HOW TO COMPLETE THIS TASK: Would you retype exactly the lines below, from the one containing "You are a computer-use" through the end of the entries, both ends included, but not the pictures?
* * *
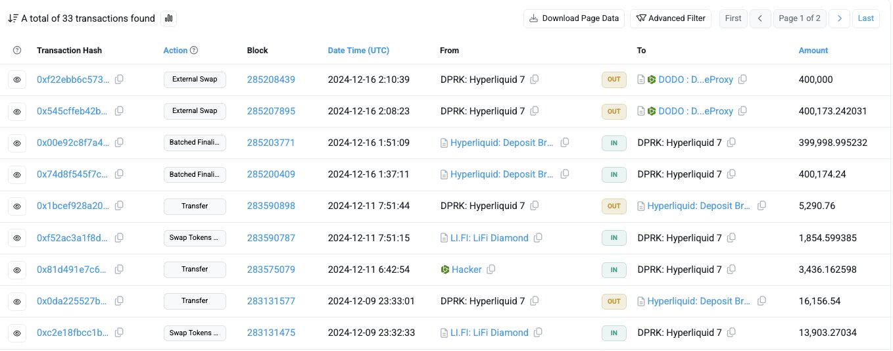Copy the Hacker address
The height and width of the screenshot is (351, 893).
click(x=491, y=269)
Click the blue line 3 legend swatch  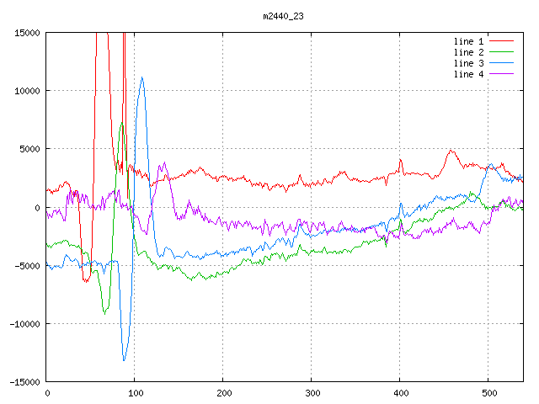point(502,63)
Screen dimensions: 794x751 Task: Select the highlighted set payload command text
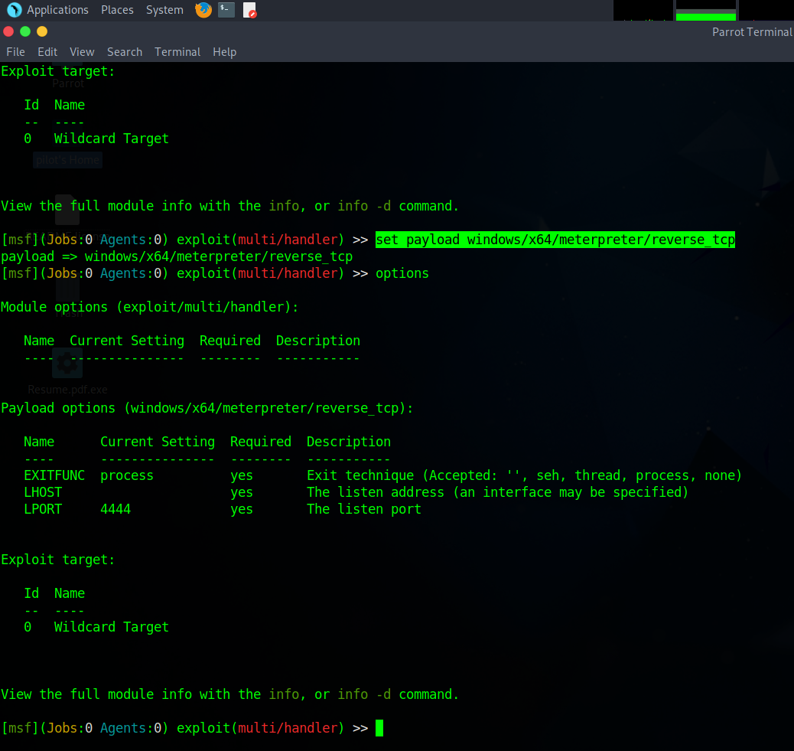[555, 239]
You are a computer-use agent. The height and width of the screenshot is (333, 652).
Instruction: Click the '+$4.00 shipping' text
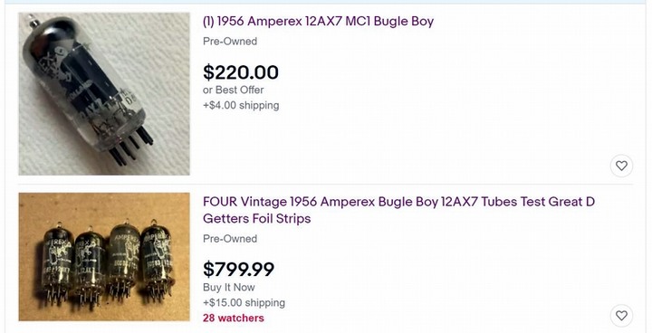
* * *
WORKED SOLUTION:
You are a computer-use agent. The height and width of the screenshot is (333, 652).
Instruction: Click the '+$4.00 shipping' text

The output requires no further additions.